Postby biitchelectric » Mon Sep 19, 2011 10:00 pm

atomicuniverse wrote:I hate being so messed up. I hate that I trap him in this relationship. I wish I could let go, but I can't. Every time I think about it, I feel terrified. I feel the same feelings I felt when I found my father dead. I know there's a link, but I don't know how to get over it. I've tried therapy for so long, it just isn't helping.


I think, perhaps, what may be indicated here is a little bit of... self-forgiveness. You're being extremely hard upon yourself -- even going to the point of assuming responsibility for the actions of independent others, such as your boyfriend.

You say you 'trap' him in the relationship. I am very sorry to hear that you feel this way. However, I hope you understand that this is, in fact, an impossibility. You are not responsible for the actions or reactions of others. His anger, his aloofness'? All of those things are how he is choosing to react to what is occurring around him. You are not trapping him. If any sort of feelings of entrapment are going on, perhaps it might be more logical to let him take the assumption of responsibility for those emotions?
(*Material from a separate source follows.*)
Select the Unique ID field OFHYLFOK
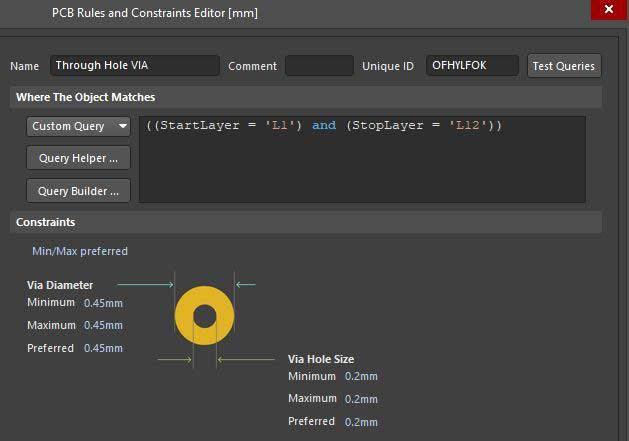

You lost your father, and now you fear losing everything that might mean anything to you. The link, as you've so aptly pointed out, is obvious. I am so very sorry to hear that you feel as though therapy is not helping you. Perhaps you could explain a little more about the type of therapy you have been receiving, and why you feel it is not working for you? Having a diagnosis of PTSD is not a death sentence -- it just adds a lot of difficult challenges. Maybe what you are feeling now is an indicator that your current coping mechanisms and ways of treating the problem (read: therapy) are no longer what is needed, and a change is required to get you to where you need to be.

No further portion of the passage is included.